*Task instructions:*
All lines in the entries below that hold "computer" make up the answer.

[Collected data]
= = = = =

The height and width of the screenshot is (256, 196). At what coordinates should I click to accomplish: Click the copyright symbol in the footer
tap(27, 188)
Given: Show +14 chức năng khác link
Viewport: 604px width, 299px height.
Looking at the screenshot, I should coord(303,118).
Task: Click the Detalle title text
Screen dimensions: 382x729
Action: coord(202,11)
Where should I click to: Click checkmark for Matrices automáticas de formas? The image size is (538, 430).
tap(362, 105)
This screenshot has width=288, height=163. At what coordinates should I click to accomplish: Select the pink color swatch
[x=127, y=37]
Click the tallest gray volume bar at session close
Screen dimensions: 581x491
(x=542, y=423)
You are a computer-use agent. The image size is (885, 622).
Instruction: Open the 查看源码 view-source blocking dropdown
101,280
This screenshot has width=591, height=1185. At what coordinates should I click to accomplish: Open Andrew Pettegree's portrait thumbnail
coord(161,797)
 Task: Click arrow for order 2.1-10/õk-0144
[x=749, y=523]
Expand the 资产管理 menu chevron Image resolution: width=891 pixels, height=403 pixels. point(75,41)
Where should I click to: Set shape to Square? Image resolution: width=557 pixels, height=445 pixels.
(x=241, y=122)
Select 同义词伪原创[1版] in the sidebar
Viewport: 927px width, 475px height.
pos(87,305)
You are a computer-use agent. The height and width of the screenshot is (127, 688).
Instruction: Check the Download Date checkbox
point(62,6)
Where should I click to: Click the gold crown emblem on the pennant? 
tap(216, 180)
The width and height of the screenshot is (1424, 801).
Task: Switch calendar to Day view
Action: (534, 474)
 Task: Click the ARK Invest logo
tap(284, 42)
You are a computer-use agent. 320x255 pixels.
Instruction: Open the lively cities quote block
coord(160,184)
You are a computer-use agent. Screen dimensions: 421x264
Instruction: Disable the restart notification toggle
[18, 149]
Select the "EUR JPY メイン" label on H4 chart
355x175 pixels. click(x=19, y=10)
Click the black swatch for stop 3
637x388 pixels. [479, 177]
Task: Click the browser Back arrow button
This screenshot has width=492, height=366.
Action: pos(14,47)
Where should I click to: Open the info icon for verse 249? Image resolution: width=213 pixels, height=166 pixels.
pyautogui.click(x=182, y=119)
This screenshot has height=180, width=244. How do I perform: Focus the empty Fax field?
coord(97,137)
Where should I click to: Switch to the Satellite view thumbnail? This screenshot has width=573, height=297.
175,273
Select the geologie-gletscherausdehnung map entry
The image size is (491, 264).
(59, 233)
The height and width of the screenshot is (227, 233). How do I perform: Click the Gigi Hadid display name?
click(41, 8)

= = = = =

*Response to this task:*
You are a computer-use agent. The image size is (885, 622).
You are a computer-use agent. The height and width of the screenshot is (127, 688).
You are a computer-use agent. 320x255 pixels.
You are a computer-use agent. Screen dimensions: 421x264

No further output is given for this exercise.